──────── Teks Sumber

Pertanggungjawaban Fiksi Terhadap Dunia
Realitas
Fiksi adalah sebuah media yang dalam tataran penyajiannya senantiasa
menggunakan kode dan tanda sebagai pengganti objek dalam dunia realitas. Baik
dalam karya realis, realis magis, apalagi surealis. Sang pengarang bisa dengan
leluasa memainkan kode atau tanda yang ia pinjam untuk memengaruhi pembaca, tak
peduli kode atau tanda yang ia pinjam berupa objek mati atau makhluk hidup. Ia
berusaha memakai daya sihir dunia hiperrealitas untuk mengail kepercayaan
pembaca atau berusaha mengubah keyakinan pembaca yang telah mapan.
Dalam pandangan
Baudrillard (seorang filsuf postmodernisme kelahiran Reims, Perancis 27
Juli 1929) hiperrealitas lahir dari perkawinan antara kepalsuan dengan
keaslian, masa lalu berbaur dengan masa kini, fakta campur aduk dengan
rekayasa, tanda melebur dengan realitas, atau dusta bersenggama dengan
kebenaran. Batasan-batasan kebenaran, kepalsuan, kejujuran, kebohongan,
keaslian, isu, dan realitas, seolah-olah tak bisa dibedakan lagi lantaran sudah
sangat merasuknya kode/tanda dalam benak pembaca/audien/masyarakat. Keterbauran
ini dimulai dari sebuah proses yang dinamakan dengan konsep simulasi/simulacra.

────────────────
──────── Baris Data

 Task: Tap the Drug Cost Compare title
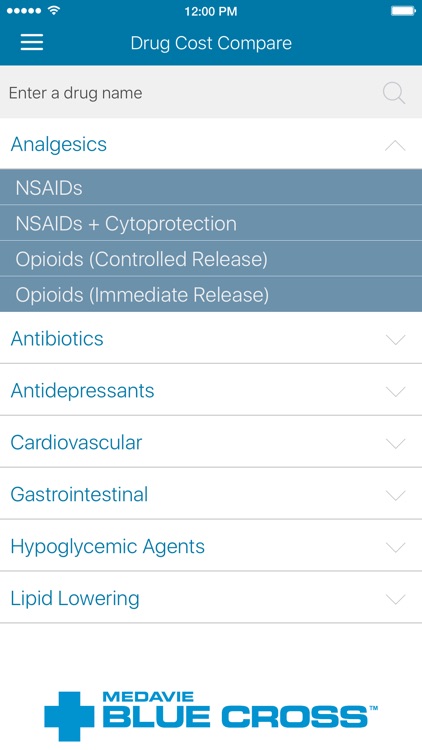point(211,43)
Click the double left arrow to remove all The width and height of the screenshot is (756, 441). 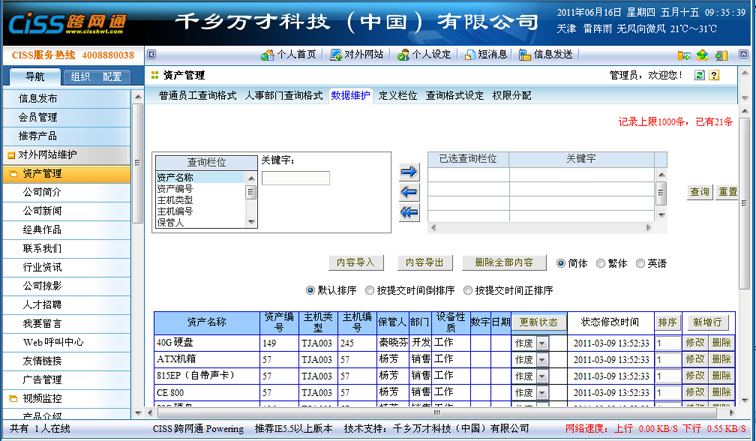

────────────────

◆ **Tujuan**
• 1. Jawab pertanyaan berikut berdasarkan teks tentang fiksi dan hiperrealitas.
(a) Apa yang selalu digunakan fiksi sebagai pengganti objek dalam dunia realitas?
(b) Di kota mana Baudrillard lahir?
(c) Proses apa yang menjadi awal keterbauran itu?
• 2. Teruskan teks tentang fiksi dan hiperrealitas mulai dari kalimat terakhirnya.
Baris data di atas tidak diperlukan.

◆ **Jawaban Berurutan**
• 1.
(a) Kode dan tanda.
(b) Reims, Perancis.
(c) Proses yang dinamakan konsep simulasi/simulacra.

• 2.
Simulasi dalam pandangan Baudrillard yakni proses
penciptaan kenyataan melalui model konseptual atau yang berhubungan dengan
‘mitos’ yang tidak dapat dilihat
kebenarannya dalam kenyataan. Model ini kemudian bertransformasi menjadi
penentu pandangan kita tentang kenyataan/realitas. Segala hal yang mencakup
semua lini kebutuhan manusia semisal; kebutuhan rumah tangga, kebutuhan
kecantikan, seni, pendidikan, dll.—ditayangkan melalui berbagai media (massa
dan digital) dengan berbagai model ideal (yang sekiranya bisa diterima dengan
baik/atau bahkan kalau bisa dipuja oleh audiens) sehingga batas antara simulasi
dan kenyataan menjadi tercampur aduk hingga menciptakan hiperrealitas.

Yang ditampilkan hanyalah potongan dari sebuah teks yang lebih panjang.